● Assignment
Output each entry verbatim.
★ ★ ★
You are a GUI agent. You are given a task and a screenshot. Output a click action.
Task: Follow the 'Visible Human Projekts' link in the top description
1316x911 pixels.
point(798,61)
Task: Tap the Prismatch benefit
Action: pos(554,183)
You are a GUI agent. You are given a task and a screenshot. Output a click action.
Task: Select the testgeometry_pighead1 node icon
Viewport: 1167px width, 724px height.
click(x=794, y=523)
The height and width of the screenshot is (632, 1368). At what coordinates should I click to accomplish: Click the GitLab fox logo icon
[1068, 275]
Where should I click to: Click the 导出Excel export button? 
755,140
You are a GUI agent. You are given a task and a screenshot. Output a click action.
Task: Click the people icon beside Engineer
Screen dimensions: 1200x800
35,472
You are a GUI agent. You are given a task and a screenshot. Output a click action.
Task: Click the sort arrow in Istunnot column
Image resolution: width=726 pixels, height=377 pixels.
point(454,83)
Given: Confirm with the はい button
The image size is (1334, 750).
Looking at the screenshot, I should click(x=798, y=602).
★ ★ ★
● Result for this exercise
You are a GUI agent. You are given a task and a screenshot. Output a click action.
Task: Follow the 'Visible Human Projekts' link in the top description
1316x911 pixels.
point(798,61)
Task: Tap the Prismatch benefit
Action: pos(554,183)
You are a GUI agent. You are given a task and a screenshot. Output a click action.
Task: Select the testgeometry_pighead1 node icon
Viewport: 1167px width, 724px height.
click(x=794, y=523)
The height and width of the screenshot is (632, 1368). At what coordinates should I click to accomplish: Click the GitLab fox logo icon
[1068, 275]
Where should I click to: Click the 导出Excel export button? 
755,140
You are a GUI agent. You are given a task and a screenshot. Output a click action.
Task: Click the people icon beside Engineer
Screen dimensions: 1200x800
35,472
You are a GUI agent. You are given a task and a screenshot. Output a click action.
Task: Click the sort arrow in Istunnot column
Image resolution: width=726 pixels, height=377 pixels.
point(454,83)
Given: Confirm with the はい button
The image size is (1334, 750).
Looking at the screenshot, I should click(x=798, y=602).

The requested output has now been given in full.